Recipe: How to Cook a Pumpkin
When I lived in Italy, the most striking sight at the farmers market in town had to have been the rotund pumpkin set atop a chopping block. Market-goers would ask for a piece of a certain weight, and the vendor would deftly hack an appropriately sized wedge. I thoroughly enjoyed this ritual and always seemed to have a wedge of pumpkin in my fridge during the fall and winter months.
Pumpkins that are grown to be cooked and eaten differ greatly from those that are destined to become jack-o’-lanterns. Their flesh is moist, dense, and heavy. Cooking pumpkins hold their shape when roasted and have plenty of sweet, earthy flavor. Even though they are sometimes labeled “pie pumpkins” at the grocery story, they can be used in both desserts and savory dishes.
The familiar round, orange pumpkin is just one of numerous varieties of hard winter squash. Butternut, acorn, and kabocha squashes are all small enough to buy whole. If you are game to try something larger, look for Blue Hubbard, which is shaped like an enormous football and will keep for months in your pantry. Cinderella pumpkins (aka Rouge Vif d’Etampes) make lovely doorstep decorations, but they are also delicious cooked.
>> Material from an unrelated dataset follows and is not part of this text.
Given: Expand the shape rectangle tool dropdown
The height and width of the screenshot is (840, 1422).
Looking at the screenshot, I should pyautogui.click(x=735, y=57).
To cook a pumpkin, carefully slice it in half and use a sturdy spoon to scoop out the seeds. Place the two halves, cut sides up, on a baking sheet and roast in a 350°F oven until tender when poked with a fork. Peel away and discard the skin. Purée the pumpkin flesh using a food processor. Use this homemade pumpkin purée to make pie or muffins or a loaf of pumpkin bread. Alternatively, you can season it with salt and pepper and maybe a splash of olive oil or cream. Savory purée is wonderful spread on toast with fresh ricotta, stuffed in ravioli and served with sage brown butter sauce, and even eaten on its own by the spoonful. (Pumpkin purée also freezes well.)